WHAT THE EXERCISE ASKS: Return these lines verbatim, starting at the line that contains "How do I perform: Click the Master" and ending after the line that contains "I will pos(893,433).".

— Start of RECORDS FOR THIS EXERCISE —

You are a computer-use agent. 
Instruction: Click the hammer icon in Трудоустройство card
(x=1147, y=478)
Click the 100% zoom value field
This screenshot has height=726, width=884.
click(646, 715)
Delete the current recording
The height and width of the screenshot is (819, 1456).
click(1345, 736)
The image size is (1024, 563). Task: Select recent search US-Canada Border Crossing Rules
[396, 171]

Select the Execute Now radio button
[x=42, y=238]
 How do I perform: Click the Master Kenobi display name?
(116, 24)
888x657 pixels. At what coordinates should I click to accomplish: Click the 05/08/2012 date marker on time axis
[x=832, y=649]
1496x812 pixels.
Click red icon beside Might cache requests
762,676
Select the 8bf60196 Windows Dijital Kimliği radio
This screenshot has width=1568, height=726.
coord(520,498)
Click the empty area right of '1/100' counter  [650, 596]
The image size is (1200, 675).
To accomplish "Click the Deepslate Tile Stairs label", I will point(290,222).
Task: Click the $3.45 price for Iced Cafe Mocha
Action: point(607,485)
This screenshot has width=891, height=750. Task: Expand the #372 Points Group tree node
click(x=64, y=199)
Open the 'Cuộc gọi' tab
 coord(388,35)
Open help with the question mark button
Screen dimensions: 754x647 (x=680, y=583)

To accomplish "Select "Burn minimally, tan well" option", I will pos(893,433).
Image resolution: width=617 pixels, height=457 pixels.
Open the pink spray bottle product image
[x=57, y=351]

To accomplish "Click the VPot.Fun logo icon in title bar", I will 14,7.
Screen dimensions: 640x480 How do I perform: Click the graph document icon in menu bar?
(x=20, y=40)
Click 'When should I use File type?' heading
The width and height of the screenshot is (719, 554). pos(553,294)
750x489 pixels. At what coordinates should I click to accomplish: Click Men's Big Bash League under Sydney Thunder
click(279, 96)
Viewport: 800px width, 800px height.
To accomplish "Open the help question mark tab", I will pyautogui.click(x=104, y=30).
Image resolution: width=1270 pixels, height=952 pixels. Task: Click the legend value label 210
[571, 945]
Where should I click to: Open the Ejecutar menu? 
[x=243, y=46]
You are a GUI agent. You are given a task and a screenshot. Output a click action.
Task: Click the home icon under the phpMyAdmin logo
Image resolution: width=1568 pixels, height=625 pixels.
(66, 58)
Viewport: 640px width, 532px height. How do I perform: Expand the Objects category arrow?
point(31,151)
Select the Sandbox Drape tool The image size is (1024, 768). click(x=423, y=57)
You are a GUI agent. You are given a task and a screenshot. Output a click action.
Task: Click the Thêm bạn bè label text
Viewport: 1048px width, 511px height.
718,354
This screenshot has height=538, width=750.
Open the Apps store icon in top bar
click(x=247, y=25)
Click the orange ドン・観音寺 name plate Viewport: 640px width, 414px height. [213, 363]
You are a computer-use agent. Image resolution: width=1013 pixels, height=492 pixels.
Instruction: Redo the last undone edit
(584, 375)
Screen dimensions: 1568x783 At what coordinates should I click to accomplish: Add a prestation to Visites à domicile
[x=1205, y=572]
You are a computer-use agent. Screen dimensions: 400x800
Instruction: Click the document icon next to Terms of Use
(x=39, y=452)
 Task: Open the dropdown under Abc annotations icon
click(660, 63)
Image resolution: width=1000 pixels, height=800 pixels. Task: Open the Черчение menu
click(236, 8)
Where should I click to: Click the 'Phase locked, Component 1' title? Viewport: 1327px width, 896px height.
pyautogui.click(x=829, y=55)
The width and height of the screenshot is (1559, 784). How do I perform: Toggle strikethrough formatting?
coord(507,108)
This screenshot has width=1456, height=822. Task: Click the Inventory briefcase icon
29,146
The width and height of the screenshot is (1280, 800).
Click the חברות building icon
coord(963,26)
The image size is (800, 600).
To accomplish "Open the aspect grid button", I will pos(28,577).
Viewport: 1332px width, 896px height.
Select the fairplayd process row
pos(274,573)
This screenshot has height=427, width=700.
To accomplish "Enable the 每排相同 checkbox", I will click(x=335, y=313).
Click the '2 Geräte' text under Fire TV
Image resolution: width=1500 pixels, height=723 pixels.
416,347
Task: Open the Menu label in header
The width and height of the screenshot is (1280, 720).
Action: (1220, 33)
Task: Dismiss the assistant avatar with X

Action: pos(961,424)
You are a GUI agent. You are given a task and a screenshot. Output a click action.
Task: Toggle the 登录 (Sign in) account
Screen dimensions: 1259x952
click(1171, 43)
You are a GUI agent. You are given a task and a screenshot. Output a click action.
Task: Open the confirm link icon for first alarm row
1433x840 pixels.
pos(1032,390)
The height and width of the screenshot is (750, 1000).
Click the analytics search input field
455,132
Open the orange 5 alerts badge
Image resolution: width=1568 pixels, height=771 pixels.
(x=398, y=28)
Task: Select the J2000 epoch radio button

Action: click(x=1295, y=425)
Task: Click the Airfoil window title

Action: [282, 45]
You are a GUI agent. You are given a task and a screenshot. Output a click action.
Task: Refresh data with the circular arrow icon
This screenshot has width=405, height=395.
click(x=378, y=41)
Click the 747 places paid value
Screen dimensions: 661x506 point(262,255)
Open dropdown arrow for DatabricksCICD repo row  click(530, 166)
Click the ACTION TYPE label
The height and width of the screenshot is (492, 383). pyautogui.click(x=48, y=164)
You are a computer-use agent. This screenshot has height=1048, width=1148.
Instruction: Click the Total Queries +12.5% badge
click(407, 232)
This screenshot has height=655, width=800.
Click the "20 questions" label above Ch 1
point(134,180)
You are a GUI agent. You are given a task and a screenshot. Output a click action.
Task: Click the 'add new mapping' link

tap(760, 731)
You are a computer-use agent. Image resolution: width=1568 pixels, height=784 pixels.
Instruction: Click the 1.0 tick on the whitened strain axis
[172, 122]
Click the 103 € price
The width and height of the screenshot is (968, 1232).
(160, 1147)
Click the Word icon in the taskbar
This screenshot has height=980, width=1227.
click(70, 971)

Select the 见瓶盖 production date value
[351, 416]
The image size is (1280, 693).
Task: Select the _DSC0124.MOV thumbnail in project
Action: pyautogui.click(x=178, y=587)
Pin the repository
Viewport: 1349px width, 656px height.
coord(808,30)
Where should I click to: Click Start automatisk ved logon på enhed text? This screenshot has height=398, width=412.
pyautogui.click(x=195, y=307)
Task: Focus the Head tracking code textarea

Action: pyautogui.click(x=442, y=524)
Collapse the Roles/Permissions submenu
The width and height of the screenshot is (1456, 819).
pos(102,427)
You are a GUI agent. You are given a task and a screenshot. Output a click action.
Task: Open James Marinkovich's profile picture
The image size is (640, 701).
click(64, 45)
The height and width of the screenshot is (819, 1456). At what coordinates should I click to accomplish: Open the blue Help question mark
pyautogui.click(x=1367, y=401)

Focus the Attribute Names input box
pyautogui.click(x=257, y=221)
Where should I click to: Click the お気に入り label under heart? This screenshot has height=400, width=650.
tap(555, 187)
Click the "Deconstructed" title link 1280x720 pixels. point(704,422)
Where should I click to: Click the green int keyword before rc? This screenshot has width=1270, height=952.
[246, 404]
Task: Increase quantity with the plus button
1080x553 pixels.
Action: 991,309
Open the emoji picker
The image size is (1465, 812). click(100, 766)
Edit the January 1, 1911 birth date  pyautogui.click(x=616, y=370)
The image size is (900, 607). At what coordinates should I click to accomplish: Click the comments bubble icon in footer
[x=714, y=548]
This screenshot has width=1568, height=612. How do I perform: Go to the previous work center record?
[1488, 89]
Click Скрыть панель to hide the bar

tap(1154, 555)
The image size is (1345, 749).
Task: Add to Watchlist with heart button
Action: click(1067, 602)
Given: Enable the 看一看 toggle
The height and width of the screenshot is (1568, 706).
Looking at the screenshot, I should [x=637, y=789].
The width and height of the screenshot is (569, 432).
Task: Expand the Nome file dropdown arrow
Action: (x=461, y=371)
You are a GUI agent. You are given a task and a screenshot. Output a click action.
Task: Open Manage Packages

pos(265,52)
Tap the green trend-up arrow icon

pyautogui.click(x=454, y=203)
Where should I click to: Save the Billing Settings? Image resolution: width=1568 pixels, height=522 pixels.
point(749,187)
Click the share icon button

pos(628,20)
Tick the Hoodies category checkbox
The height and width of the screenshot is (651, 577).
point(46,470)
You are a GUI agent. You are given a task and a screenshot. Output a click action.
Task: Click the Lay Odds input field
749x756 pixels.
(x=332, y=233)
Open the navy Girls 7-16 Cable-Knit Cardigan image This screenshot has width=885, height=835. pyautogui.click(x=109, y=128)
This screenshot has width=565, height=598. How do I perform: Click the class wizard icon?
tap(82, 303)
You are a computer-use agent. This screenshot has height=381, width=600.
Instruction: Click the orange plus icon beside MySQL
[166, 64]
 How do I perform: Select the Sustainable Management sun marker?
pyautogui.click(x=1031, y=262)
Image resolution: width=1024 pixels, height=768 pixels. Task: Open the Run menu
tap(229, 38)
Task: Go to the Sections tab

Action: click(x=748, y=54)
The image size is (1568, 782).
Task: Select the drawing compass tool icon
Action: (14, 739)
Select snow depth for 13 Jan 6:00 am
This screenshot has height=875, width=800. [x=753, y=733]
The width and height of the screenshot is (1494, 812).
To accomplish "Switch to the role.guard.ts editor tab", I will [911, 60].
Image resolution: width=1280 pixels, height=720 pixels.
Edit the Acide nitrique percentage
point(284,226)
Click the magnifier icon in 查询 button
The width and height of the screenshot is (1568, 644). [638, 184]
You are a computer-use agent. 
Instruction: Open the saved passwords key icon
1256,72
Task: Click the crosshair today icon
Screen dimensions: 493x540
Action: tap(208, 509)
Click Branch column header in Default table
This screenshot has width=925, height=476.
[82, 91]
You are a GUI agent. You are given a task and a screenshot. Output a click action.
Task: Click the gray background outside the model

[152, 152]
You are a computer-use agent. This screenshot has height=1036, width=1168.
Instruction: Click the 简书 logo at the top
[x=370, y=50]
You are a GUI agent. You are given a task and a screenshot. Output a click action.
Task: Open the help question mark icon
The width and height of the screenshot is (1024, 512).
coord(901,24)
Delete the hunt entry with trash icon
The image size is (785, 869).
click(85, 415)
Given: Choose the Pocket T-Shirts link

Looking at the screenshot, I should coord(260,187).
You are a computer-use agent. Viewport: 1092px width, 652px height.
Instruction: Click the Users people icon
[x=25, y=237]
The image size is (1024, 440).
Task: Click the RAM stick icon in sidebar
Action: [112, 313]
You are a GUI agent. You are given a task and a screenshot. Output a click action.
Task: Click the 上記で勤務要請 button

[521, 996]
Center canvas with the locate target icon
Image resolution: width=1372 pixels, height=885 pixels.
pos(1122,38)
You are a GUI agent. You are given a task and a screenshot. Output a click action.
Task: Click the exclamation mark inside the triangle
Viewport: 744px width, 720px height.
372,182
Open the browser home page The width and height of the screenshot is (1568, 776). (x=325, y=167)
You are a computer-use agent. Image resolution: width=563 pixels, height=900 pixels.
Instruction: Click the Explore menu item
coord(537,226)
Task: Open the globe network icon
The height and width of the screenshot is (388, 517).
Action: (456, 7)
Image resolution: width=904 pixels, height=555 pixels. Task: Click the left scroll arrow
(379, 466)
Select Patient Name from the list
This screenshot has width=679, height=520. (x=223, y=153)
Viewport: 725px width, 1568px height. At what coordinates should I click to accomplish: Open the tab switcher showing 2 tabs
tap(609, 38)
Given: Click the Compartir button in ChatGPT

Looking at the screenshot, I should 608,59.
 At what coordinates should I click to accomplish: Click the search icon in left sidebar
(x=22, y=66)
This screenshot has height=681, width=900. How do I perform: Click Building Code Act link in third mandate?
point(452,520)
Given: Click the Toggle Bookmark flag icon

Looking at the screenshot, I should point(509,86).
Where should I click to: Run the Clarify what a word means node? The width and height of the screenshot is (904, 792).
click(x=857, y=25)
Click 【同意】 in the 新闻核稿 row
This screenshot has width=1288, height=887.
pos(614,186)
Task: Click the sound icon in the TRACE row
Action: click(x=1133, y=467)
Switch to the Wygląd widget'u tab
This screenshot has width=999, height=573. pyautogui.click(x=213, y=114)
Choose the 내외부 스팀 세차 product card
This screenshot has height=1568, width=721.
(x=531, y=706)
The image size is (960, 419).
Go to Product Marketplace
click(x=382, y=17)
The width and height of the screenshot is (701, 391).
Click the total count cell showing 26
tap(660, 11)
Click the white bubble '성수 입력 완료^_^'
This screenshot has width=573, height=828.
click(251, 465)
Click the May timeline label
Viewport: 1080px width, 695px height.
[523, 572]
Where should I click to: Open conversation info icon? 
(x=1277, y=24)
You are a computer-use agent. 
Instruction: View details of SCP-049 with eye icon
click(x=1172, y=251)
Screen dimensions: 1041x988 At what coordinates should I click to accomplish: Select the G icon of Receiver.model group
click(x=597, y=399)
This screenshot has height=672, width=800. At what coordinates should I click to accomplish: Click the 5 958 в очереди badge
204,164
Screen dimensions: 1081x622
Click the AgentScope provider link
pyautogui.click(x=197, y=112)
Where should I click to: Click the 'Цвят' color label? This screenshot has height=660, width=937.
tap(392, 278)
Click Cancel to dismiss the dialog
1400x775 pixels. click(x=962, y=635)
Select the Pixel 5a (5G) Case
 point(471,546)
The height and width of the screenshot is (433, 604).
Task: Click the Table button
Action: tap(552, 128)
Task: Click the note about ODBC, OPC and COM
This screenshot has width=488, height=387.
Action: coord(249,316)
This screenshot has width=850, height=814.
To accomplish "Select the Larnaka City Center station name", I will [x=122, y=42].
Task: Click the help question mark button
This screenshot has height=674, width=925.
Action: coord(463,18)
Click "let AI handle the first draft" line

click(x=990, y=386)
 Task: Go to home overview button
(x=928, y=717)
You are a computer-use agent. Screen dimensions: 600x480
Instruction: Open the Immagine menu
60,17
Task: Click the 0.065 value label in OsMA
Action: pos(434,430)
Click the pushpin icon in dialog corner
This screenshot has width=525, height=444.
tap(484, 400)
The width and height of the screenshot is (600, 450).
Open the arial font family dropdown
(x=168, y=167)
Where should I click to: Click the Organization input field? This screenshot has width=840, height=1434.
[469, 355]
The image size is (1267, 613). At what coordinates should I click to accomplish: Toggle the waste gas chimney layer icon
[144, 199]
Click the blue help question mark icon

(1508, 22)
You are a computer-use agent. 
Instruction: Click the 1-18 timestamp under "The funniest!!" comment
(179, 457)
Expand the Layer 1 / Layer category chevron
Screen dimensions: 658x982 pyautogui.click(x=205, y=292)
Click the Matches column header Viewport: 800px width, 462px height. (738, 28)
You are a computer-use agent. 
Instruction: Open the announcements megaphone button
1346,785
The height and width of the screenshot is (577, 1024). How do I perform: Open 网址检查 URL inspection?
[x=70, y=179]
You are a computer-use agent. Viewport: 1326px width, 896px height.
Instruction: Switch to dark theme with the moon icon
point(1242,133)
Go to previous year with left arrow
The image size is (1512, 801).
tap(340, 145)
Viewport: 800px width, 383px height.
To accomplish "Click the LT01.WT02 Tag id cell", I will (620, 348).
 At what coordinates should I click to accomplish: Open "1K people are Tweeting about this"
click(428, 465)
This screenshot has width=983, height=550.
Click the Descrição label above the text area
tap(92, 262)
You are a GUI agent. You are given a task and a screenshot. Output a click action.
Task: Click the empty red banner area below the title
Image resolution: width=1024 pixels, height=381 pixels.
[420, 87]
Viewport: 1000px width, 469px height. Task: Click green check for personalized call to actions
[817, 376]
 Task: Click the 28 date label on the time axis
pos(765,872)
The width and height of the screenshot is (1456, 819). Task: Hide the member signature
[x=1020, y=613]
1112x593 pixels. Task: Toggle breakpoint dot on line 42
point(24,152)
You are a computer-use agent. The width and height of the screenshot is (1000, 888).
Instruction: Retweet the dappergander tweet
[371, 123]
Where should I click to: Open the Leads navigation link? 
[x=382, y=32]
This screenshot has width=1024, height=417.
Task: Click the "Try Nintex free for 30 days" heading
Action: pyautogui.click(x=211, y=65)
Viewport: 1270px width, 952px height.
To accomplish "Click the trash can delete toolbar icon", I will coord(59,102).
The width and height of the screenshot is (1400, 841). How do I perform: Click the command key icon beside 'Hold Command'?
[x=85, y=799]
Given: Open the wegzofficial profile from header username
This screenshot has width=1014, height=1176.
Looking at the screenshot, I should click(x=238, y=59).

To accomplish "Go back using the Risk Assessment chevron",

— End of RECORDS FOR THIS EXERCISE —

TASK ANSWER:
 How do I perform: Click the Master Kenobi display name?
(116, 24)
888x657 pixels. At what coordinates should I click to accomplish: Click the 05/08/2012 date marker on time axis
[x=832, y=649]
1496x812 pixels.
Click red icon beside Might cache requests
762,676
Select the 8bf60196 Windows Dijital Kimliği radio
This screenshot has width=1568, height=726.
coord(520,498)
Click the empty area right of '1/100' counter  [650, 596]
The image size is (1200, 675).
To accomplish "Click the Deepslate Tile Stairs label", I will point(290,222).
Task: Click the $3.45 price for Iced Cafe Mocha
Action: point(607,485)
This screenshot has width=891, height=750. Task: Expand the #372 Points Group tree node
click(x=64, y=199)
Open the 'Cuộc gọi' tab
 coord(388,35)
Open help with the question mark button
Screen dimensions: 754x647 (x=680, y=583)

To accomplish "Select "Burn minimally, tan well" option", I will pos(893,433).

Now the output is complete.